Bert Hardy was a documentary and press photographer known for his work published in the Picture Post magazine between 1941 and 1957.
Bert Hardy rose from humble working class origins in Blackfriars, the eldest of seven children he left school at age 14 to work for a chemist who also processed photos. His first big sale came when he photographed King George V and Queen Mary in a passing carriage, and sold 200 small prints of his best view of the King. Hardy freelanced for The Bicycle magazine, and bought his first small-format Leica 35 mm. He signed on with the General Photographic Agency as a photographer, then found his own freelance firm Criterion.
In 1941 Hardy was recruited by the editor Tom Hopkinson of the leading picture publication of the 1930s and 1940s, Picture Post. Hardy was self-taught and used a Leica - unconventional for press photographers at that time - but went on to become the Post's Chief Photographer, after he earned its first photographer credit for his 1 February 1941 photo-essay about Blitz-stressed fire-fighters.
Hardy served as a war photographer in the Royal Army Photographic Unit from 1942 until 1946: he took part in the D-Day landings in June 1944; covered the liberation of Paris; the allied advance across the Rhine; and was one of the first photographers to enter the liberated Bergen-Belsen concentration camp to record the suffering there.

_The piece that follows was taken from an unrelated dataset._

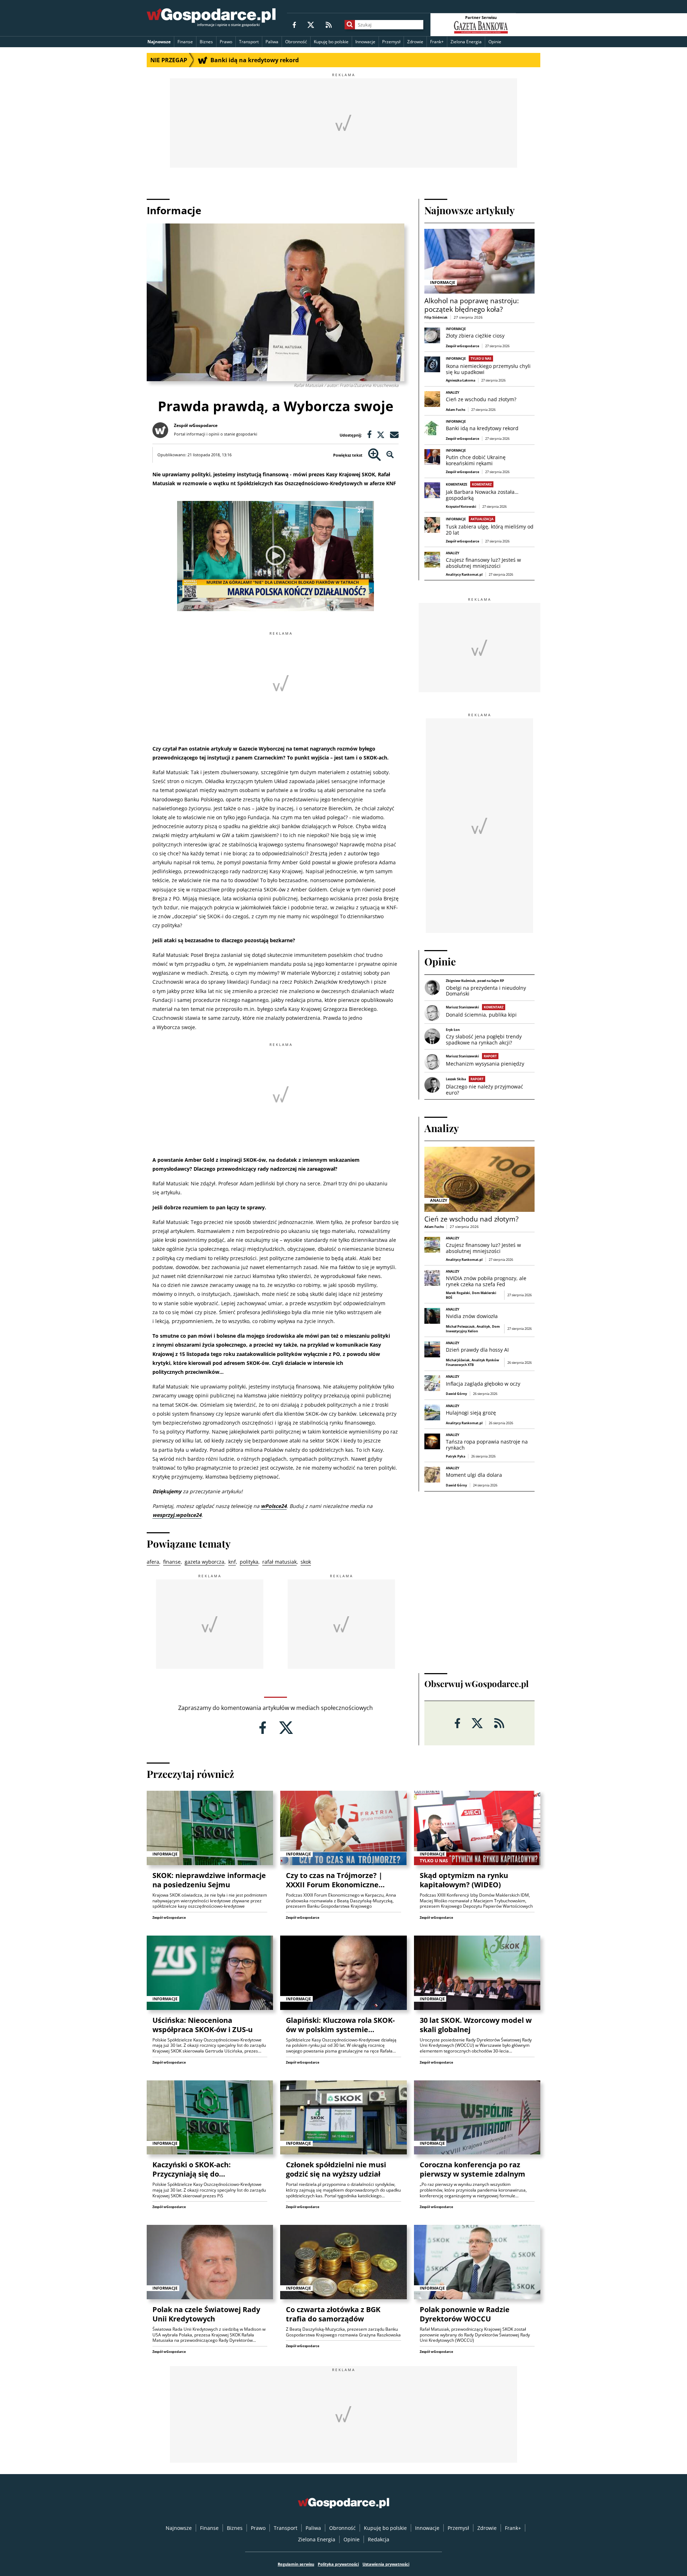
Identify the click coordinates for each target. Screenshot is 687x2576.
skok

He also saved some Russian slaves from a fire set by German police in the city of Osnabruck, before photographing the aftermath.
Near the end of WWII, Hardy went to Asia, where he became Lord Mountbatten's personal photographer. He later went on the cover the Korean War along with journalist James Cameron for Picture Post, reporting on United Nations atrocities at Pusan in 1950 and on that war's turning point, the Battle of Inchon, for which he won the Missouri Pictures of the Year Award.
Three of Hardy's photos were used in Edward Steichen's famous "Family of Man" exhibition and book, though not his favorite photo - which shows two street urchins off on a lark in Gorbals - it nevertheless has come to represent Hardy's documentary skill. Hardy himself was photographed many times, including in war-time; but three very good photo-portraits of him are currently in the Photographs Collection of the National Portrait Gallery.
Having written an article for amateur photographers suggesting you didn't need an expensive camera to take good pictures, Hardy staged a carefully posed photograph of two young women sitting on railings above a breezy Blackpool promenade using a Box Brownie.
Just before Picture Post closed, Hardy took 15 photos of Queen Elizabeth II's entrance at the Paris Opera on 8 April 1957, which were assembled as a photo-montage by the magazine's technicians. It was one of the most challenging photo-montages ever created, because there were a sizeable live crowd, guards, and other dignitaries, in front of his camera. After leaving Picture Post Hardy became one of the most successful advertising photographers until his retirement in 1964 to his farm in Oxted.
His second wife, Sheila, was a photo researcher for Picture Post and still holds the copyright to his private collection of photos; Getty Images holds the copyright to his Picture Post works.
A memorial plaque honouring him is in the Church of Journalists, St. Bride's, Fleet Street, London.